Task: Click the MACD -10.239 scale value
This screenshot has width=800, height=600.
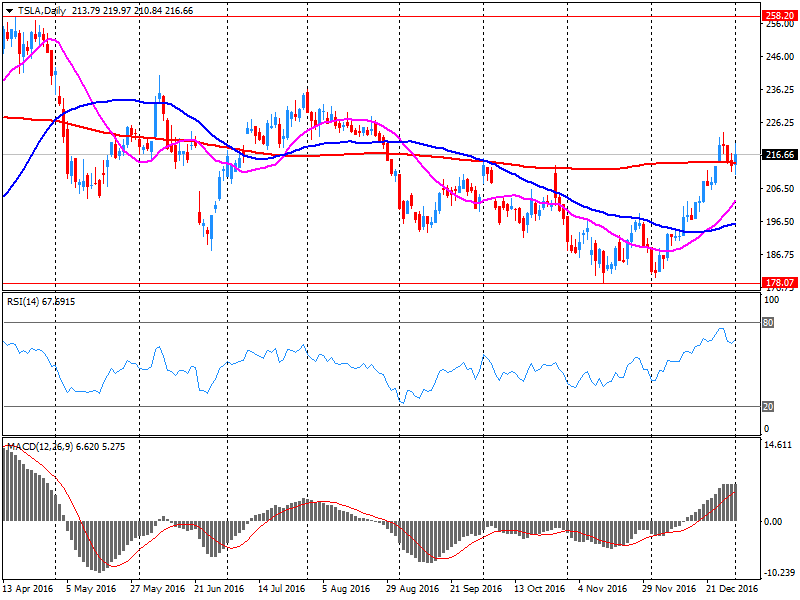Action: tap(779, 573)
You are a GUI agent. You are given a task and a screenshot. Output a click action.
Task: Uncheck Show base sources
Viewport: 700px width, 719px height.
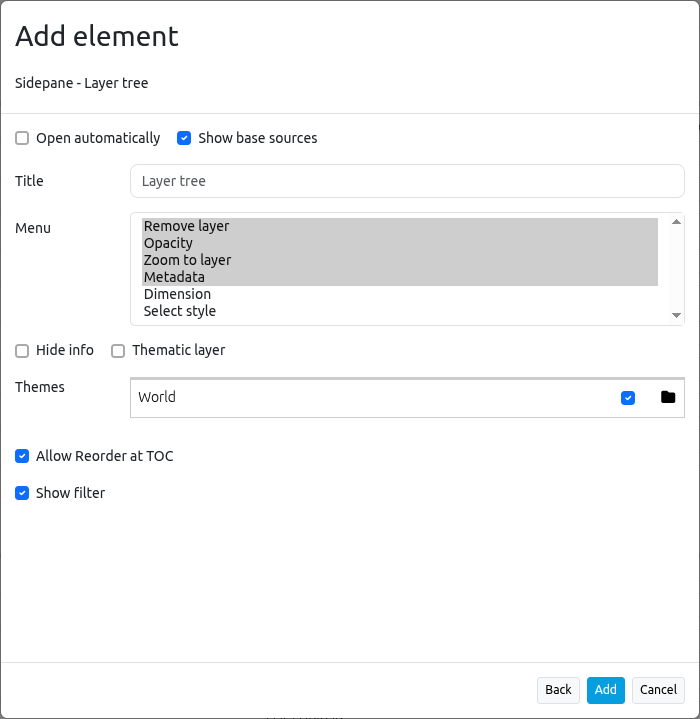184,138
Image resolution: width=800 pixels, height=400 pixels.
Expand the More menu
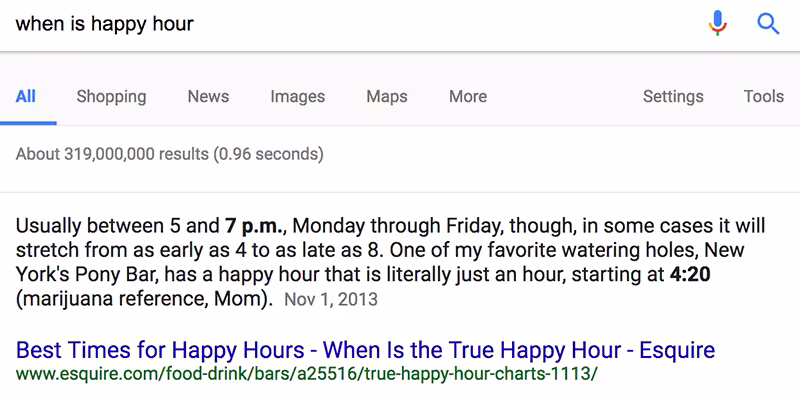(468, 97)
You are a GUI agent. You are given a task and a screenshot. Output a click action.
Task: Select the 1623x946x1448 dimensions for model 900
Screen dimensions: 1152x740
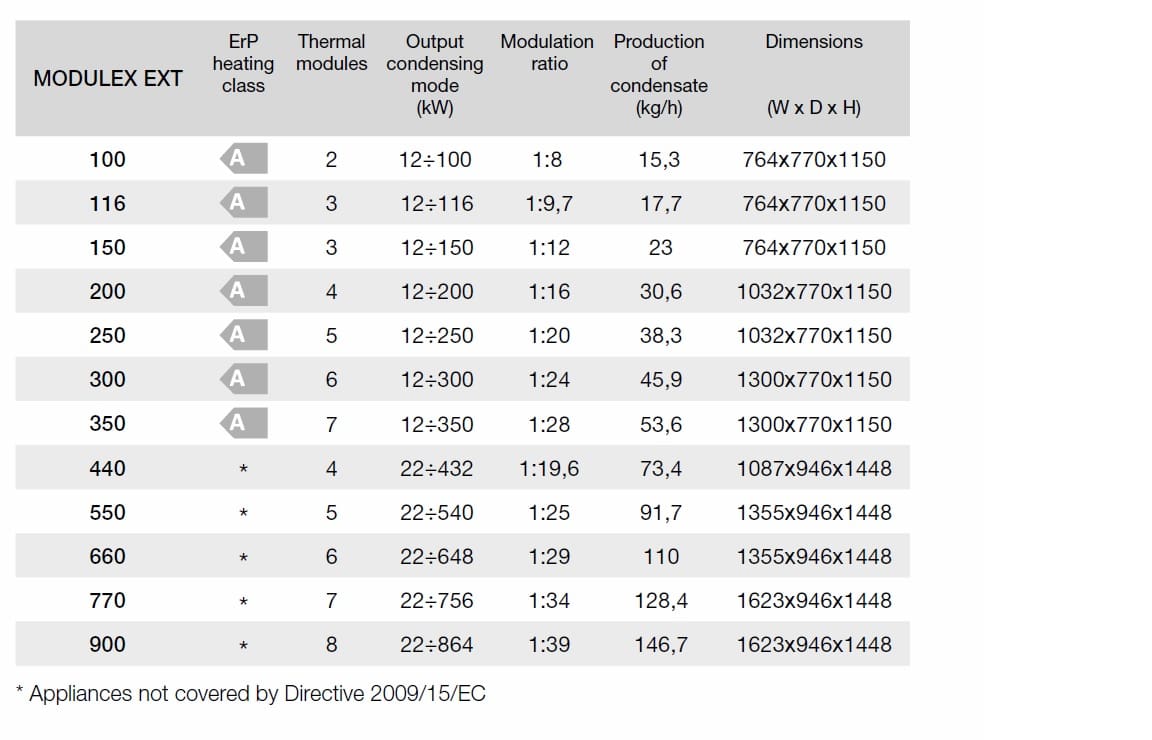click(x=814, y=645)
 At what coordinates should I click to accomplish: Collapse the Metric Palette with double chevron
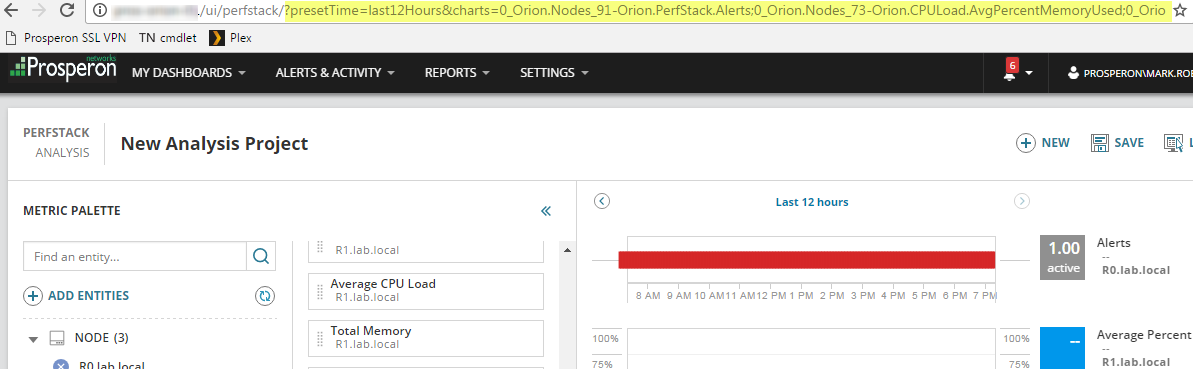[x=546, y=211]
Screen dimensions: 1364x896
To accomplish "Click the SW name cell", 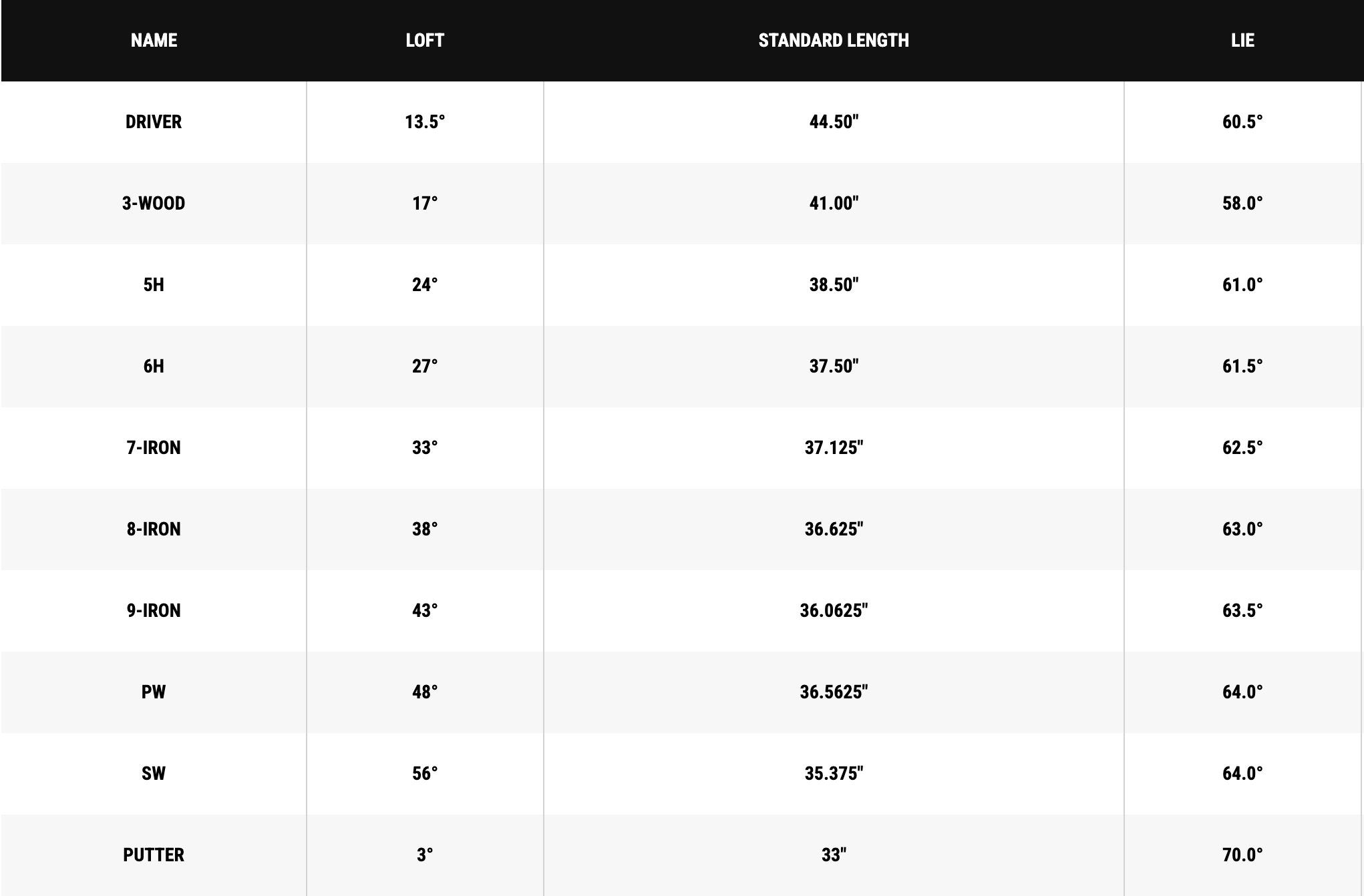I will tap(154, 773).
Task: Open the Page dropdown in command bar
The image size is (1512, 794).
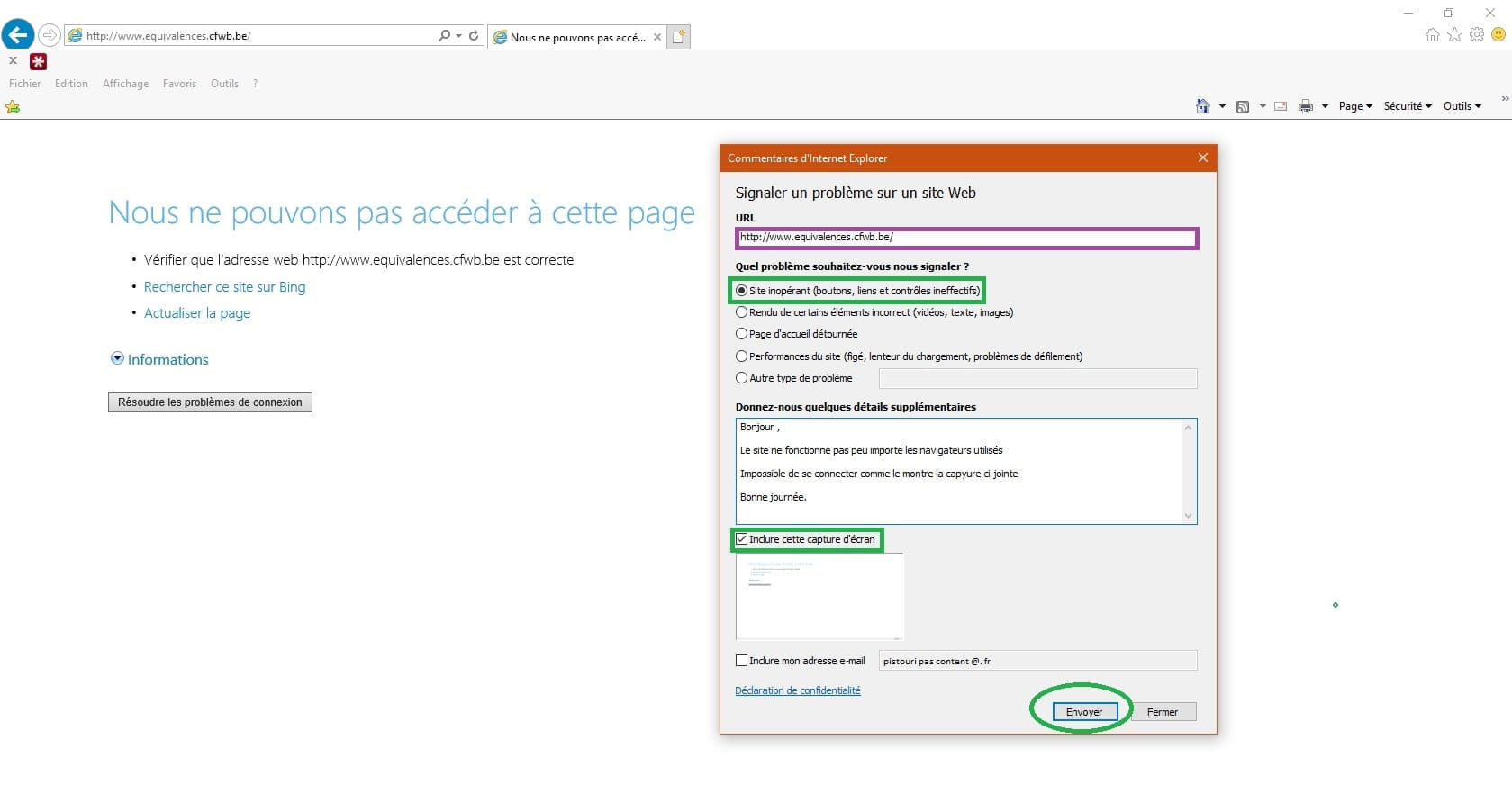Action: click(x=1354, y=106)
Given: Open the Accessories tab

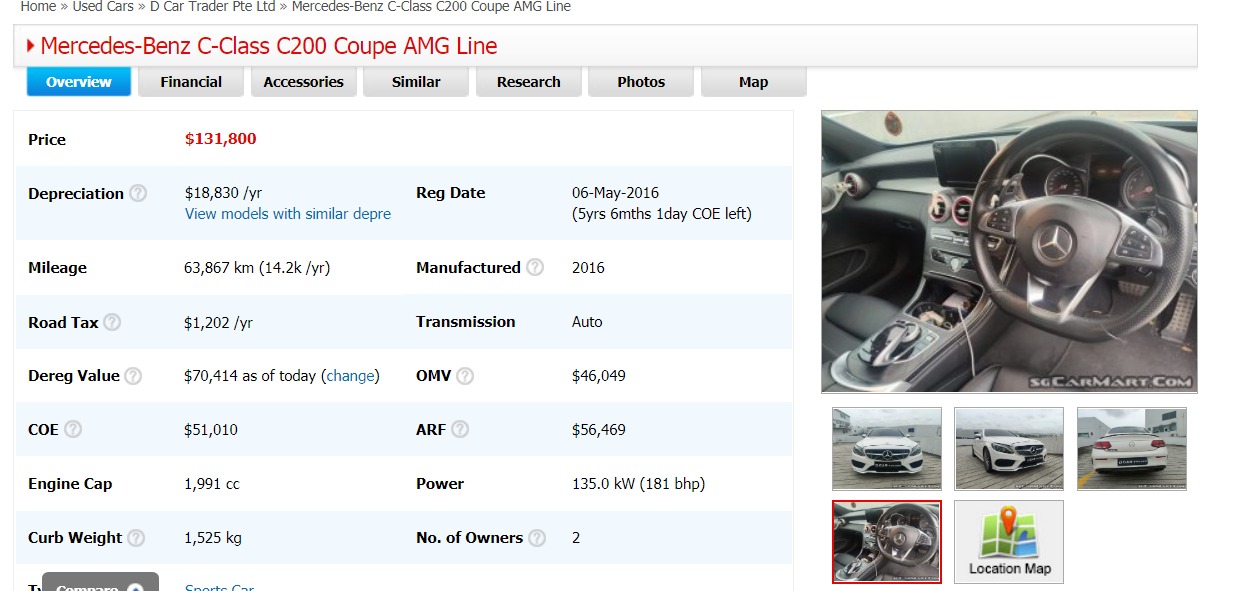Looking at the screenshot, I should (303, 82).
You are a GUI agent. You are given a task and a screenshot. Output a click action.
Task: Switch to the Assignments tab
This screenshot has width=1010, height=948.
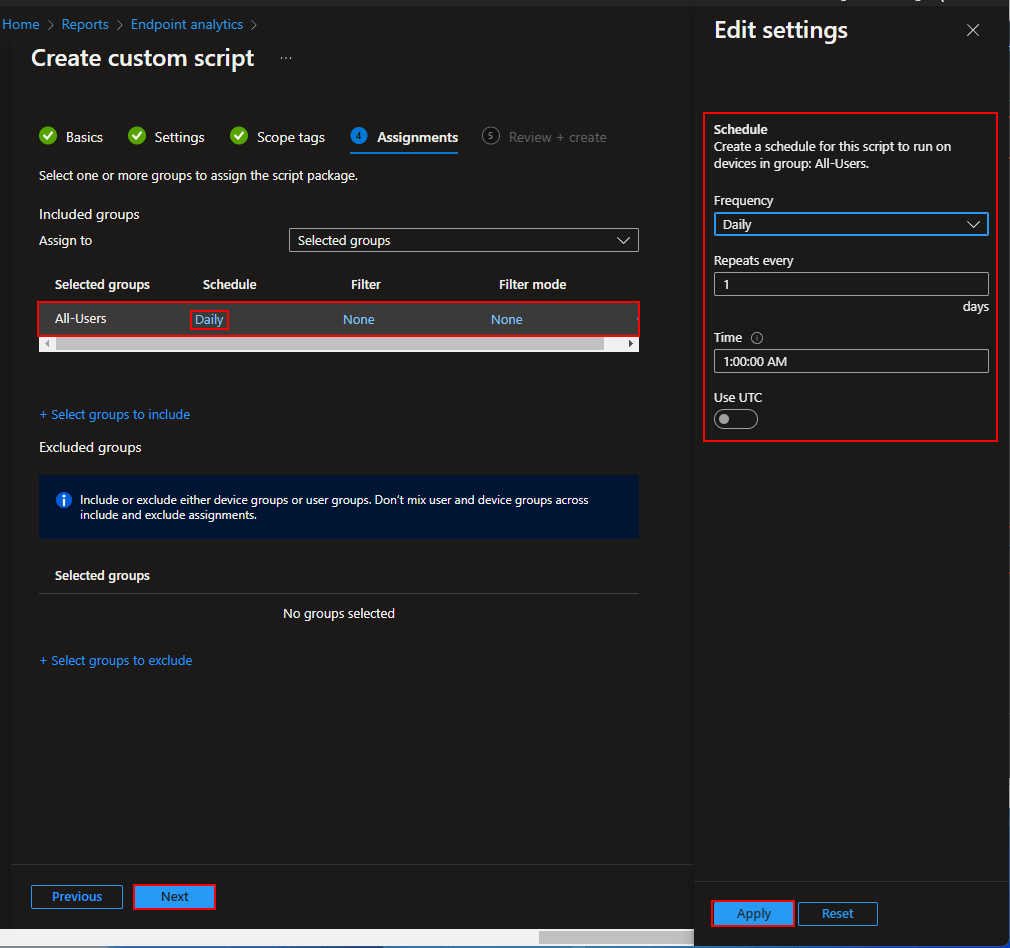[416, 137]
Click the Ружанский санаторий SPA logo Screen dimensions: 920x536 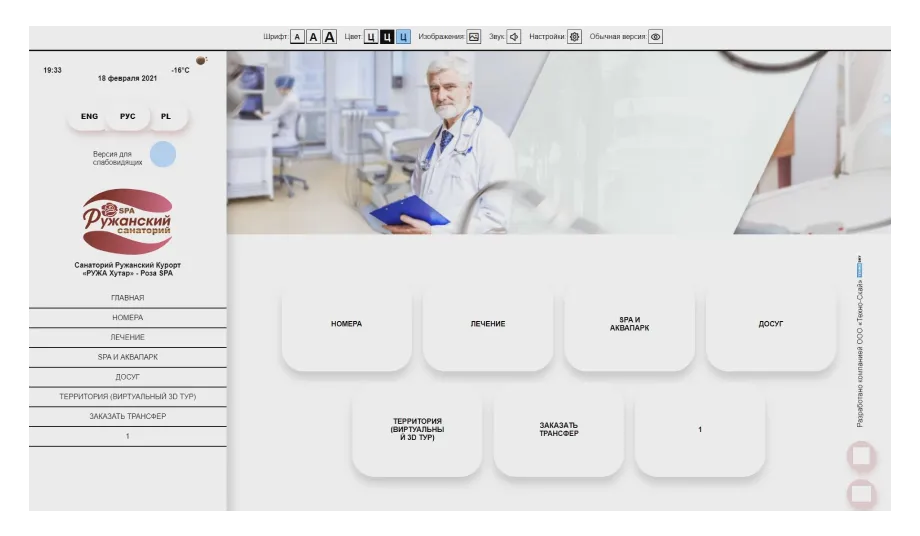(x=127, y=222)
————————
#### WORK INSTRUCTION
Each line from the one that contains "Image resolution: width=800" down to the one that contains "Screen dimensions: 1364x896" is to be returned exactly as it stands above, both ends included, with pictures removed.

#### TASK ANSWER
Image resolution: width=800 pixels, height=400 pixels.
Expand the More menu
(468, 97)
You are a GUI agent. You are given a task and a screenshot. Output a click action.
Task: Select the 1623x946x1448 dimensions for model 900
Screen dimensions: 1152x740
click(x=814, y=645)
 At what coordinates should I click to accomplish: Collapse the Metric Palette with double chevron
[x=546, y=211]
Screen dimensions: 1364x896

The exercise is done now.